**EXERCISE REQUIREMENTS:**
Print exactly and only the lines that run from the one containing "Instruction: Click the" through the end of the material, please, omitting pictures.

**DATA EXCERPTS:**
=== Begin Enclosure ===
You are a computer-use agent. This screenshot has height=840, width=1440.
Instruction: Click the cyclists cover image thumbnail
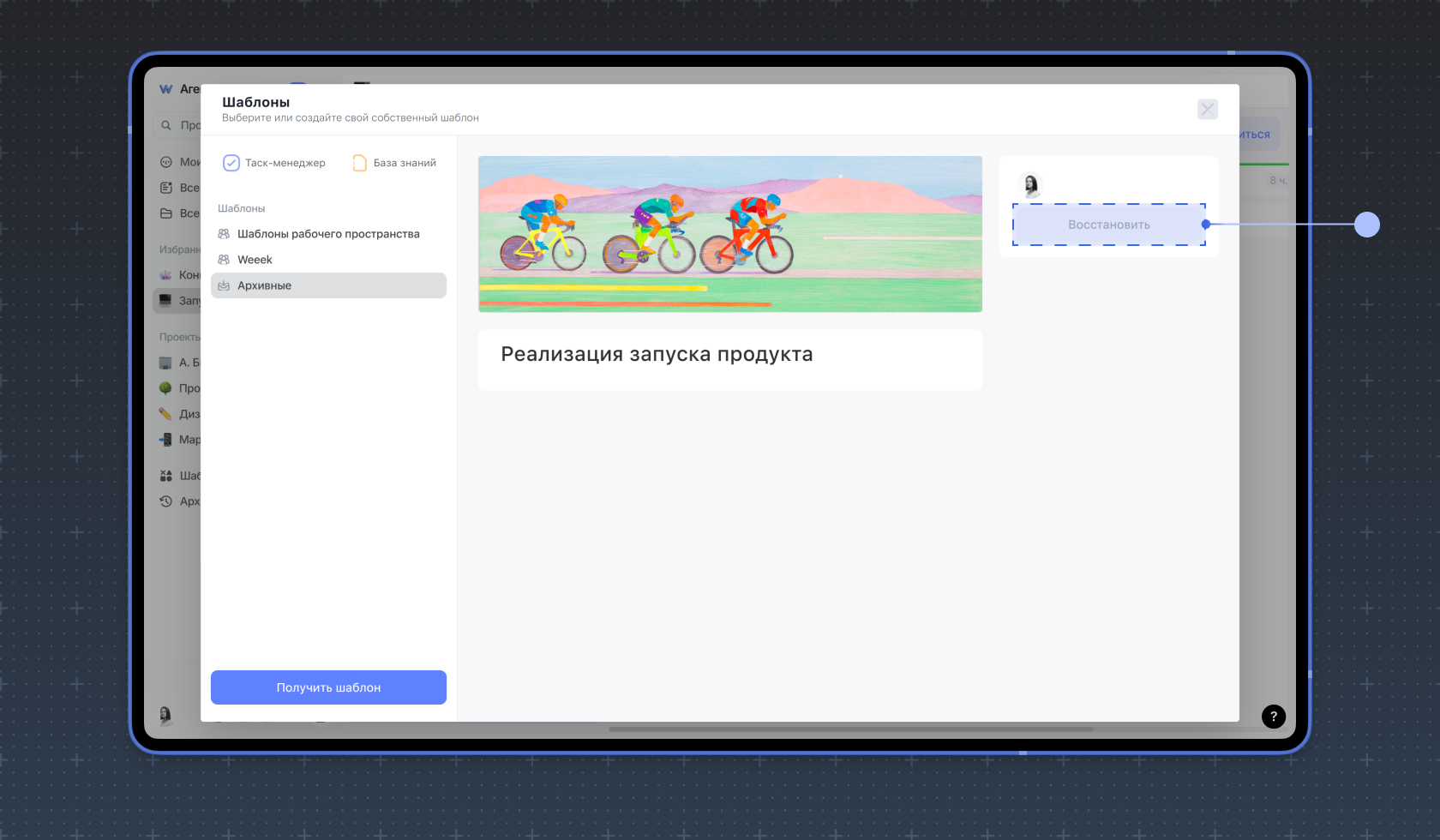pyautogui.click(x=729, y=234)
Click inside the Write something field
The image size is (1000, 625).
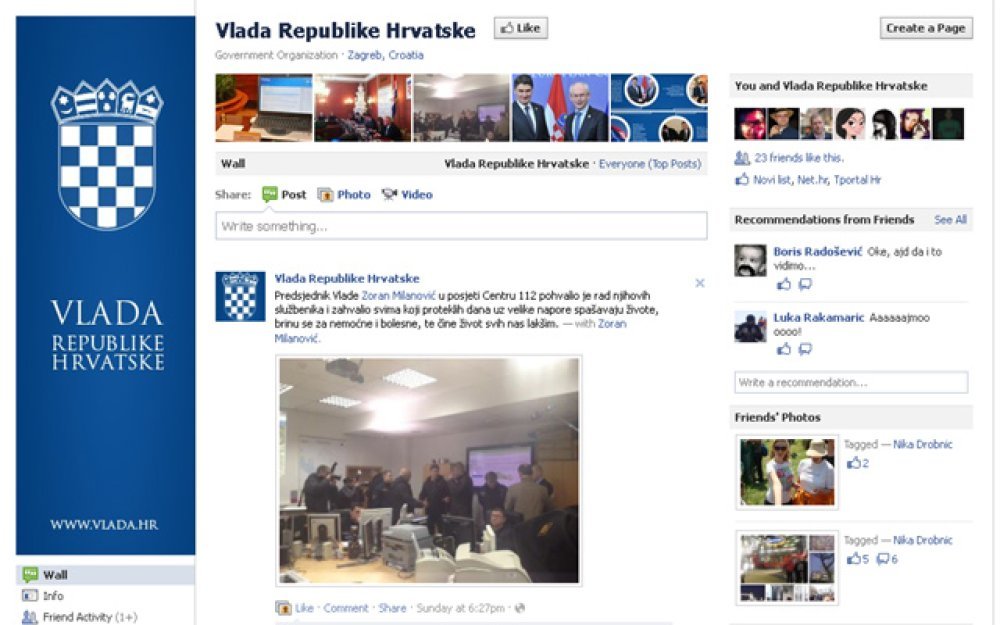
=== End Enclosure ===
**ANSWER SECTION:**
Instruction: Click the cyclists cover image thumbnail
pyautogui.click(x=729, y=234)
Click inside the Write something field
The image size is (1000, 625).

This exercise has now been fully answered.